Kinematic data analysis was conducted with a script written in Python 3.10.11 (Van Rossum & Drake, 2009). Starting with the annotations from Sprouse (2017), relevant trajectories were extracted for each crucial articulator in a window starting 200 ms before the acoustic start of the word and ending 200 ms after the end of the word. Within that window, landmarks were identified as shown in Figure 1. Two sets of landmarks were identified when onset and coda used the same crucial articulator. First, the position extrema were recorded as MAXC. Next, velocity maxima (in different directions) were recorded as PVEL and PVEL2. The acceleration maxima before and after each of these landmarks were recorded as GONS, NONS, NOFF, and GOFF. Finally, the mean of NONS and NOFF was recorded as NMID.

Task requirements:
[1] Print the section of the kinematic data analysis text that begins with the words containing "Kinematic data analysis" and ends with "recorded as NMID.".
[2] Output the rows starting at the line that contains "This screenshot has width=690, height=366." and running through the last of the rows, keeping each line identical.

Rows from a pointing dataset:
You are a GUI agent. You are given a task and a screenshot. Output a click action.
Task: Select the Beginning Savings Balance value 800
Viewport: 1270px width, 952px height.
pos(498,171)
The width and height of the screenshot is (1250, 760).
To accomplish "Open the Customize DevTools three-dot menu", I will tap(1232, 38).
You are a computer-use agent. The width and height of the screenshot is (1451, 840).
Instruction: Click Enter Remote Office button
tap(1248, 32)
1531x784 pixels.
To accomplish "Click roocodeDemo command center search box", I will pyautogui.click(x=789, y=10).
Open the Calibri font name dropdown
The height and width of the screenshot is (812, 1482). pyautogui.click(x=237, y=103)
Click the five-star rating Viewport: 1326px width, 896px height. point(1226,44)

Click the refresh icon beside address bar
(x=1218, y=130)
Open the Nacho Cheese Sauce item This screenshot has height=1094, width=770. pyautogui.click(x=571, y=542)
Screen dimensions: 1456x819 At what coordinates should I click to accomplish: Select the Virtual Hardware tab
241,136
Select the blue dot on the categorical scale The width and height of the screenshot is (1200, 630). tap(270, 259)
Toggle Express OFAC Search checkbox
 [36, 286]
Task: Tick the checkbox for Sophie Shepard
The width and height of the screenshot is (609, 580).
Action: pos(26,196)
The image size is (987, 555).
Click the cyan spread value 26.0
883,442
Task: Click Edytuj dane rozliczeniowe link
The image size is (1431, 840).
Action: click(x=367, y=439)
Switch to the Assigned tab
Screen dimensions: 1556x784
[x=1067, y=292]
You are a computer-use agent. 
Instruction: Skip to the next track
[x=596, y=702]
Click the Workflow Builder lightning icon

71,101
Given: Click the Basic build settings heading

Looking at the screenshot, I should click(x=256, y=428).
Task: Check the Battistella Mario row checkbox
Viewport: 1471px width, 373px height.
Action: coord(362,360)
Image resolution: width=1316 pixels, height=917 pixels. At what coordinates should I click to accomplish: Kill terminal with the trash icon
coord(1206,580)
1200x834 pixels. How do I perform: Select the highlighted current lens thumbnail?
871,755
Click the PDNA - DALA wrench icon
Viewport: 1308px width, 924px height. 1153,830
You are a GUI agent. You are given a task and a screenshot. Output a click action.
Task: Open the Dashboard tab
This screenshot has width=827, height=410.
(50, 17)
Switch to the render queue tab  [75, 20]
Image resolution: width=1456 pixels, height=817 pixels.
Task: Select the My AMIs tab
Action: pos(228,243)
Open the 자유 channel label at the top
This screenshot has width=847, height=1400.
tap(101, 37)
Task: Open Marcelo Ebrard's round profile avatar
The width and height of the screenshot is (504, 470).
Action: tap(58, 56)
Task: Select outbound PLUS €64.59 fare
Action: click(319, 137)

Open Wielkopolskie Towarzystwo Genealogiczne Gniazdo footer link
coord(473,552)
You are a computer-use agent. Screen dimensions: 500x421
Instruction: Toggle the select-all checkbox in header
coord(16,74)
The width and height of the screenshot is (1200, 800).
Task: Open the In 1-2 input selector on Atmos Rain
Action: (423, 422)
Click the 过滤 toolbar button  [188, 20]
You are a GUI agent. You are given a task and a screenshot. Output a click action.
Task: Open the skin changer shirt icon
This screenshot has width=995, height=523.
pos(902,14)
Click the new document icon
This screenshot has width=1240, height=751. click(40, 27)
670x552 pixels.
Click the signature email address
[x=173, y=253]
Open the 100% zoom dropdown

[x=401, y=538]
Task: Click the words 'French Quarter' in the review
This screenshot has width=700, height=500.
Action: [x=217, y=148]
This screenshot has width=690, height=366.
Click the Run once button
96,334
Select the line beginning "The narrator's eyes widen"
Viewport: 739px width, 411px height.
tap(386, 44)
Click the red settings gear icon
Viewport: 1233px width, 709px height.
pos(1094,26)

The responses:
[1]
Kinematic data analysis was conducted with a script written in Python 3.10.11 (Van Rossum & Drake, 2009). Starting with the annotations from Sprouse (2017), relevant trajectories were extracted for each crucial articulator in a window starting 200 ms before the acoustic start of the word and ending 200 ms after the end of the word. Within that window, landmarks were identified as shown in Figure 1. Two sets of landmarks were identified when onset and coda used the same crucial articulator. First, the position extrema were recorded as MAXC. Next, velocity maxima (in different directions) were recorded as PVEL and PVEL2. The acceleration maxima before and after each of these landmarks were recorded as GONS, NONS, NOFF, and GOFF. Finally, the mean of NONS and NOFF was recorded as NMID.

[2]
This screenshot has width=690, height=366.
Click the Run once button
96,334
Select the line beginning "The narrator's eyes widen"
Viewport: 739px width, 411px height.
tap(386, 44)
Click the red settings gear icon
Viewport: 1233px width, 709px height.
pos(1094,26)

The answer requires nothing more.